Anti-differentiation

• February 9th 2010, 11:35 PM
Awsom Guy
Anti-differentiation
I can't do this questio although my teacher helped me I still can't do it, please check.

y''= x+2 and if x=3, y'=7 and y=12.
(hint: evaluate constants as they are created)

My failed attempt:

y'=(x^2)/(2) + 2x + C = 7 when x=3.
9/2 + 6 + C=7
C=-3.5

And I also know that (x^3)/(6) +x^2 +7 = 12
That is the second derivative.
I hope what I have written makes sense.
Thanks
• February 9th 2010, 11:43 PM
dedust
Quote:

Originally Posted by Awsom Guy
I can't do this questio although my teacher helped me I still can't do it, please check.

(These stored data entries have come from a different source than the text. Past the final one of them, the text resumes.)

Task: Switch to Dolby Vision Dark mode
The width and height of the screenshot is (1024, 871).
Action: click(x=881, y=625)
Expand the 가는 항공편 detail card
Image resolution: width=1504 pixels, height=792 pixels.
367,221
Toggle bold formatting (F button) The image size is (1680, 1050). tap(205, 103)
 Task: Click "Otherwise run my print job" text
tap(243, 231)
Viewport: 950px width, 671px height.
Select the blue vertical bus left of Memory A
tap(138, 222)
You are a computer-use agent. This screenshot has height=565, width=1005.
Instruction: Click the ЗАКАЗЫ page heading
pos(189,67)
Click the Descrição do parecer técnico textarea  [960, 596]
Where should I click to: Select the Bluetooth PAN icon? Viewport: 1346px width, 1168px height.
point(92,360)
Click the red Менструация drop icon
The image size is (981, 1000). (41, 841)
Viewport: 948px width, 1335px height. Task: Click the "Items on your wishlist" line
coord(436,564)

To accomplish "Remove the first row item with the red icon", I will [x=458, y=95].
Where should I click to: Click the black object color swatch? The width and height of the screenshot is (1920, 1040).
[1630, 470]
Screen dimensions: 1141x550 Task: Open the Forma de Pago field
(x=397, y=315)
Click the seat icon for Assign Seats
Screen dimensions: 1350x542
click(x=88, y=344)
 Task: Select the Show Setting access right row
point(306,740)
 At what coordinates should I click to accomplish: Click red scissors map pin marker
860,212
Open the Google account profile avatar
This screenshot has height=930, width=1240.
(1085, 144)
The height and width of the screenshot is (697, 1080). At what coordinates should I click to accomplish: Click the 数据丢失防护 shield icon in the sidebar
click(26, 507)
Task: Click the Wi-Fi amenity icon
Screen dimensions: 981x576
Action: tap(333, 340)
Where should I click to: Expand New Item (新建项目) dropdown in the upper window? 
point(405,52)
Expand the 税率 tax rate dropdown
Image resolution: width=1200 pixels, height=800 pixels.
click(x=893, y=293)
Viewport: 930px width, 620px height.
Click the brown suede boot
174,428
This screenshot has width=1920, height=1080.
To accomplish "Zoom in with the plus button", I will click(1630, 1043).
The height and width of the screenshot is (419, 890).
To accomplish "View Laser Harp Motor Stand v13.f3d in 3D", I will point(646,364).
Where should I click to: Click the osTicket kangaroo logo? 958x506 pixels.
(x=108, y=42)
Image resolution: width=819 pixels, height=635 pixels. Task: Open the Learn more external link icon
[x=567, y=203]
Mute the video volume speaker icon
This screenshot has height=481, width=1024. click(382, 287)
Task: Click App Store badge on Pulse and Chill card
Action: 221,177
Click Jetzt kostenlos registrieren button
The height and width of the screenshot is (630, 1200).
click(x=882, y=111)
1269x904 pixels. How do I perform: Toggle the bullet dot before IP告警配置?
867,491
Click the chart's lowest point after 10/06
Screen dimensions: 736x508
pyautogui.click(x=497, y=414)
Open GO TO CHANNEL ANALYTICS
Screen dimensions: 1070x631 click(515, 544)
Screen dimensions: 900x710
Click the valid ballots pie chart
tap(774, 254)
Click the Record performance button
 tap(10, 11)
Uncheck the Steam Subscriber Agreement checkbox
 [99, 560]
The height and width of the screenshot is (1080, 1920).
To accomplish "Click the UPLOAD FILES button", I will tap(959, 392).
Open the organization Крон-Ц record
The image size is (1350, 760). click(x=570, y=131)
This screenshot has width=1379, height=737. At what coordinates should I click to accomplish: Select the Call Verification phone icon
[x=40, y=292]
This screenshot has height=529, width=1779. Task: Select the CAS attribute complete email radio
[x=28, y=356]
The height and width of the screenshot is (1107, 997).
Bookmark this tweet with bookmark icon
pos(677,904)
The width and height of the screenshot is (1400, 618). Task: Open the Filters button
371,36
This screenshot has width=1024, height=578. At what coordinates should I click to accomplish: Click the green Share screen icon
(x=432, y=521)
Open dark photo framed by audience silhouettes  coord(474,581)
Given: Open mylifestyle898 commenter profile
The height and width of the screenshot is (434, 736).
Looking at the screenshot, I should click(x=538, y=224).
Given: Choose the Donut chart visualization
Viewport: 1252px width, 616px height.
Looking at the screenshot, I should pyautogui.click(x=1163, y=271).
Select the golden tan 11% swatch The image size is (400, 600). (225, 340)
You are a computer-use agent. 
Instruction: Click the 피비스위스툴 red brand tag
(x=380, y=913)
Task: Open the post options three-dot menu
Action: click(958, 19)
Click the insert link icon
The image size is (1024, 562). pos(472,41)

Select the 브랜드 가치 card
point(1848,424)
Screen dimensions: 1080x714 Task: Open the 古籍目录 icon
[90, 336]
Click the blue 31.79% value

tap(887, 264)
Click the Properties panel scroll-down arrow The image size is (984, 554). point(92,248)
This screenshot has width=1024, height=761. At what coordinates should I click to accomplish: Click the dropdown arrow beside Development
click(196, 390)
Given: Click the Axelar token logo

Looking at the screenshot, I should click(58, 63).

y''= x+2 and if x=3, y'=7 and y=12.
(hint: evaluate constants as they are created)

My failed attempt:

y'=(x^2)/(2) + 2x + C = 7 when x=3.
9/2 + 6 + C=7
C=-3.5

And I also know that (x^3)/(6) +x^2 +7 = 12
That is the second derivative.
I hope what I have written makes sense.
Thanks

we have $y' = (x^2)/(2) + 2x - 3.5$

then

$y = (x^3)/(6) +x^2 - 3.5x + K$

when $x = 3$

$12 = (3^3)/(6) +3^2 - 3.5(3) + K$
• February 9th 2010, 11:46 PM
Awsom Guy
Quote:

Originally Posted by dedust
we have $y' = (x^2)/(2) + 2x - 3.5$

then

$y = (x^3)/(6) +x^2 - 3.5x + K$

when $x = 3$

$12 = (3^3)/(6) +3^2 - 3.5(3) + K$

Wait where did the K come from, sorry I dont follow.
• February 10th 2010, 12:13 AM
Awsom Guy
I am soooo sorry for being dumb...de dust has given me what I have to do thanks.
• February 10th 2010, 12:14 AM
dedust
Quote:

Originally Posted by Awsom Guy
Wait where did the K come from, sorry I dont follow.

another constant from the indefinite integral.